Jakarta - Koordinator Forum Masyarakat Peduli Pilkada 2015 Frederikus Lusti Tulis menilai penafsiran Mahkamah Konstitusi (MK) terhadap Pasal 158 UU Nomor 8 Tahun 2015 tentang Pilkada membingungkan.
Bahkan Frederikus menilai penafsiran MK yang tertuang di Peraturan MK Nomor 5 Tahun 2016 terkait batasan selisi perolehan suara sebagai syarat formil mengajukan gugatan ke MK, mengangkangi Pasal 158 UU Pilkada itu sendiri.
"Kami, Forum Masyarakat Peduli Pilkada 2015 menilai bahwa Peraturan MK Nomor 5 Tahun 2015 telah mengangkangi UU Nomor 8 Tahun 2015, dengan menyisipkan satu ayat di PMK Nomor 5 sebagai perubahan PMK Nomor 1 yang hanya terdiri dua ayat. Ini jelas tidak sesuai amanat UU Pilkada," ujar Frederikus, seusai bertemu Komisi II DPR RI, di Senayan, Jakarta, Kamis (14/1).

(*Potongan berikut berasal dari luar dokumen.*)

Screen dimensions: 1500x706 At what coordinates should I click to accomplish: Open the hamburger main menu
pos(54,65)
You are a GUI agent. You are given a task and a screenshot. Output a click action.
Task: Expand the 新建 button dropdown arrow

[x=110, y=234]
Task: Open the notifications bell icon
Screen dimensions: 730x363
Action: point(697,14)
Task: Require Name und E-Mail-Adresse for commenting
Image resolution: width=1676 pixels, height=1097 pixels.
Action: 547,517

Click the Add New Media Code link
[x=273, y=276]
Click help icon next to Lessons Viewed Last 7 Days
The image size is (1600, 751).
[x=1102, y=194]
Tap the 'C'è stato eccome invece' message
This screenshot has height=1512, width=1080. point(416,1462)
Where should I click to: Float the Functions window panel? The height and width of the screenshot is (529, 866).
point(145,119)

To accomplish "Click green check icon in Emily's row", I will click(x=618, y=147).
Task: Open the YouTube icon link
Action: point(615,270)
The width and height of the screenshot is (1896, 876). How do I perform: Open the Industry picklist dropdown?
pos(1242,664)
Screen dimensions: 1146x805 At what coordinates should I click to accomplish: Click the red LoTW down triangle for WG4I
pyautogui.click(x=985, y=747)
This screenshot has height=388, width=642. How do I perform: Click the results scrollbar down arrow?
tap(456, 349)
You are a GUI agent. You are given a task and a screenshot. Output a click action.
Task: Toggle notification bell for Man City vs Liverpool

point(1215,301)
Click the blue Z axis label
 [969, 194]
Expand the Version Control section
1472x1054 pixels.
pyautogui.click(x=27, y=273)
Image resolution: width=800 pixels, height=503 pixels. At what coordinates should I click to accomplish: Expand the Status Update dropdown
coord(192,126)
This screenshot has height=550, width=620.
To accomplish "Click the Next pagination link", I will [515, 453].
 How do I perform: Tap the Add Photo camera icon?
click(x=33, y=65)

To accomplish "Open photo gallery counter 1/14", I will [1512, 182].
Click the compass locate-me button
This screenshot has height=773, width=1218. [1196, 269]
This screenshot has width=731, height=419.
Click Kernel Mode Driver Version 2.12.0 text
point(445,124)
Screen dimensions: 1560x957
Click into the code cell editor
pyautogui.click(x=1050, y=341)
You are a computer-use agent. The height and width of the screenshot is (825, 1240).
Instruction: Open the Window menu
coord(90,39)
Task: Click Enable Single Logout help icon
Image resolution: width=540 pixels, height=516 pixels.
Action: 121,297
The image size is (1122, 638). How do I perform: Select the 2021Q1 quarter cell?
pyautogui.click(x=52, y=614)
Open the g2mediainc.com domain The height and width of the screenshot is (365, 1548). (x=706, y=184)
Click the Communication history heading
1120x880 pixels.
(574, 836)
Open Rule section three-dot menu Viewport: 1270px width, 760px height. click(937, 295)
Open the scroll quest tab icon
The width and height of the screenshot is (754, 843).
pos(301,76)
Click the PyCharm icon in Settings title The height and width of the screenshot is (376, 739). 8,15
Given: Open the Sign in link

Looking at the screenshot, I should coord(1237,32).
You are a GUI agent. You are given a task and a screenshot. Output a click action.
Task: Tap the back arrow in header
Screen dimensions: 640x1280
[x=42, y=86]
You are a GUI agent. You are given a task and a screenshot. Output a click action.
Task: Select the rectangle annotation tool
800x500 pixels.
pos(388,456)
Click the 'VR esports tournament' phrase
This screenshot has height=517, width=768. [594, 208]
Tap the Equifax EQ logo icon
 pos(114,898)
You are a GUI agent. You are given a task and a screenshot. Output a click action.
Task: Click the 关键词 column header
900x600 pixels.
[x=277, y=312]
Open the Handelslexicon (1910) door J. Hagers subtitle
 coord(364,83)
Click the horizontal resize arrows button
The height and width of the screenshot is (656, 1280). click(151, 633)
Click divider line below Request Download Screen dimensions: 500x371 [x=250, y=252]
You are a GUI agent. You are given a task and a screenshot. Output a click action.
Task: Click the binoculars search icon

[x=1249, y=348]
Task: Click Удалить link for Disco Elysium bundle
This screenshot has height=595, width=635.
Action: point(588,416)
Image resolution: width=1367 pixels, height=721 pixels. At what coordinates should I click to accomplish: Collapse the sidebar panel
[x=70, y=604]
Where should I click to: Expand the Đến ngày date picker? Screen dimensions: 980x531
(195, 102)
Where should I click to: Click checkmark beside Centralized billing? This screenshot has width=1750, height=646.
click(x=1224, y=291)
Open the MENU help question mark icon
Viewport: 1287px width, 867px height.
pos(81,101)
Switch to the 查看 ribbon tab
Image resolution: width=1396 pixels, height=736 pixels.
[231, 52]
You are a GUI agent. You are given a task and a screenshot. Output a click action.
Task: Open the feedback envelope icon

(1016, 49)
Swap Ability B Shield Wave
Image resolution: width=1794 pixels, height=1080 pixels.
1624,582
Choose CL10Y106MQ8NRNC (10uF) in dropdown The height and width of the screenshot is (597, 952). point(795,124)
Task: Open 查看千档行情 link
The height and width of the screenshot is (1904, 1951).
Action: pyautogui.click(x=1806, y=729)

MK, kata Frederikus, semestinya tidak menafsirkan secara sepihak Pasal 158 UU Pilkada yang tertuang dalam Pedoman Beracara dalam Perselisihan Hasil Pemilihan yang justru menghambat terwujudnya keadilan substansif.
"Kita berharap MK untuk mewujudkan keadilan substantif di mana persoalan pemilihan umum kepala daerah tidak dipandang semata pada hal yang formil akan tetapi juga materiilnya," katanya.
Dia juga meminta MK mempertanggungjawabkan kepada publik atas tafsir yang membingungkan terhadap UU Pilkada yang ternyata sama sekali tidak memberikan rasa keadilan bagi para pencari keadilan.
"Kami juga meminta DPR melalui Komisi II yang membawahi pengawasan terhadap pelaksanaan UU Kepemiluan perlu memberikan sikap tegas atas persoalan tafsir MK yang membingungkan tersebut,"kata Frederikus.
Sebagaimana diketahui, Mahkamah Konstitusi merupakan lembaga peradilan yang saat ini memegang kekuasaan dalam pengujian undang-undang maupun penyelesaian sengketa pemilihan umum dan pemilihan umum kepala daerah.
Akan tetapi harapan untuk mencari keadilan bagi para pasangan calon yang merasa dirugikan atas hasil perolehan suara yang telah diumumkan sepertinya kandas ditengah jalan.
Sebab, adanya pembatasan syarat selisih suara yang diberikan oleh UU Nomor 8 Tahun 2015 tambah diperburuk dengan penafsiran yang membingungkan MK dari UU Nomor 8 Tahun 2015 yang tertuang dalam Peraturan MK Nomor 5 Tahun 2015 tentang Pedoman Beracara Dalam Perselisihan Hasil Pemilihan Gubernur, Bupati dan Walikota.